▶ **WORK REQUIRED**
Please transcribe every entry below exactly, without including the pictures.

***** DATA PROVIDED *****

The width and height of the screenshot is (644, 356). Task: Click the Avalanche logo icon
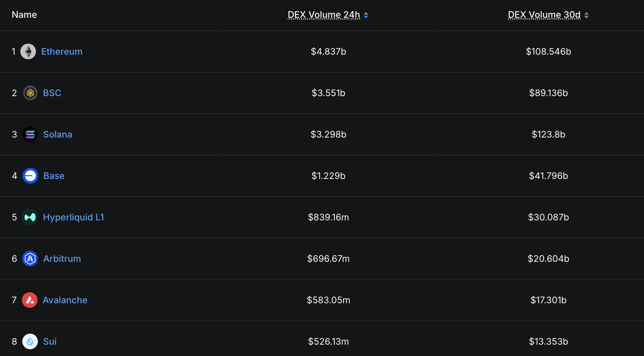[30, 300]
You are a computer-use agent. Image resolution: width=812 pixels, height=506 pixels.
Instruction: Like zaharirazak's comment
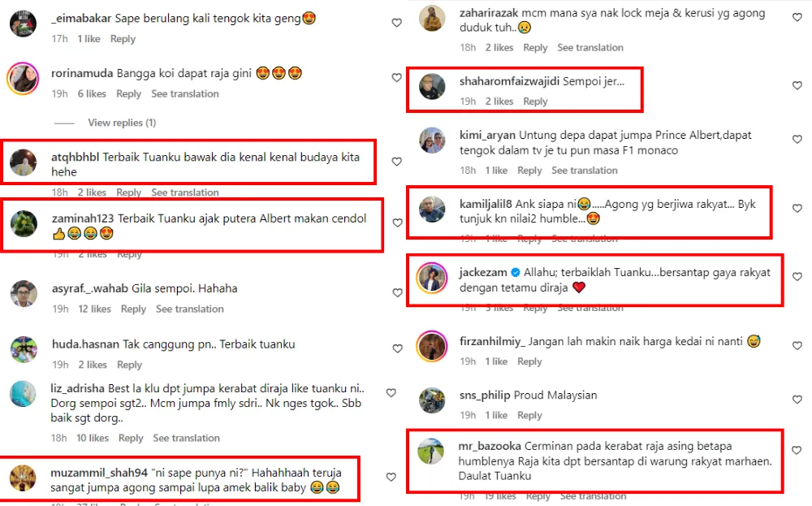point(797,17)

*****

▶ **SOLUTION FOR THIS PROBLEM**
The width and height of the screenshot is (644, 356). Task: Click the Avalanche logo icon
[30, 300]
You are a computer-use agent. Image resolution: width=812 pixels, height=506 pixels.
Instruction: Like zaharirazak's comment
point(797,17)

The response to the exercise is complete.